The Artist and Her Muse
%821 %UTC, %2012, %0:%May %Zcharcoal sketches, Keyhole, Medusa
The Artist and Her Muse, 2012, 12" x 17", charcoal on primed canvas sheet.
This charcoal drawing has been re-named to what I really drew it for. The Medusa is the dreamy poet's muse. I wrote a poem about this half a dozen years ago. It is in my manuscript, which I'm currently shopping around.
At first, I thought the image was too sexual, but then I gave the artist breasts, in a manner of speaking, and so I allow the sexualization of these creative women. Write with your 'white ink,' says Cixous in
The Laugh of the Medusa.
Do read this essay if you haven't already.

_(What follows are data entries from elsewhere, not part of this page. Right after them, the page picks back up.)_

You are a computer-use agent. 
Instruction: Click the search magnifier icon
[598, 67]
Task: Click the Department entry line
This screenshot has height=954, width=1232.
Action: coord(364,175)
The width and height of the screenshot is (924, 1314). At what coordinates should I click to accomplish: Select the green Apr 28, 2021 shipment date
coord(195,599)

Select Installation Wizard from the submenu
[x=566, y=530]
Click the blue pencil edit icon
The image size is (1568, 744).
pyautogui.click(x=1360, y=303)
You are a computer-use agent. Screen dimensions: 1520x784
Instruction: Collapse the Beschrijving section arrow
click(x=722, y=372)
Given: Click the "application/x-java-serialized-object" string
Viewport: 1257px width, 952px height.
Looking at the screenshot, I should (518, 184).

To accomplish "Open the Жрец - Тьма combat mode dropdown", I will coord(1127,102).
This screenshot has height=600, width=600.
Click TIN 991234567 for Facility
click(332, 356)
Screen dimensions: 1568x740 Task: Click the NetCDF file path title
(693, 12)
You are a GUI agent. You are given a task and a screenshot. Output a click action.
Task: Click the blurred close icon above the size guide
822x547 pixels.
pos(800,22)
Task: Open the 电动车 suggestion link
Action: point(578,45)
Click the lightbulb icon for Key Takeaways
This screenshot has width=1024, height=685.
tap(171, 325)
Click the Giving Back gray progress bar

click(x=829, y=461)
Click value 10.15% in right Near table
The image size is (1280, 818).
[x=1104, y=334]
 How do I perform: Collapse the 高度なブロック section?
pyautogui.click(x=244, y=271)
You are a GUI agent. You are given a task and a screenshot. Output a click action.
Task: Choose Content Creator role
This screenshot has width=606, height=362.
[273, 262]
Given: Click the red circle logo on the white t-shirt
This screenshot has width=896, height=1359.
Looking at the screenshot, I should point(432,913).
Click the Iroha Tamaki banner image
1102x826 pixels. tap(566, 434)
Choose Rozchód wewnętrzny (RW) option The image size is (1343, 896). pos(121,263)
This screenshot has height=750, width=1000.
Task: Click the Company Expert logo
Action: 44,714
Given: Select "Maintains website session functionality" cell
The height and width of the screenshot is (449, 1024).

Found on-line, just to give you a taste of her text:
In "The Laugh of the Medusa" [1975] Cixous discusses how women have been repressed through their bodies all through history. She suggests that if women are forced to remain in their bodies as a result of male repression than they can do one of two things. The first option is to remain trapped inside their body, thereby perpetuating the passivity women have been apart of throughout history. The second option is to use the female body as a medium of communication, a tool through which women can speak. This is ironic given the body, the very thing women have been defined by and trapped within, can now become a vehicle in transending the boundries once created by the body.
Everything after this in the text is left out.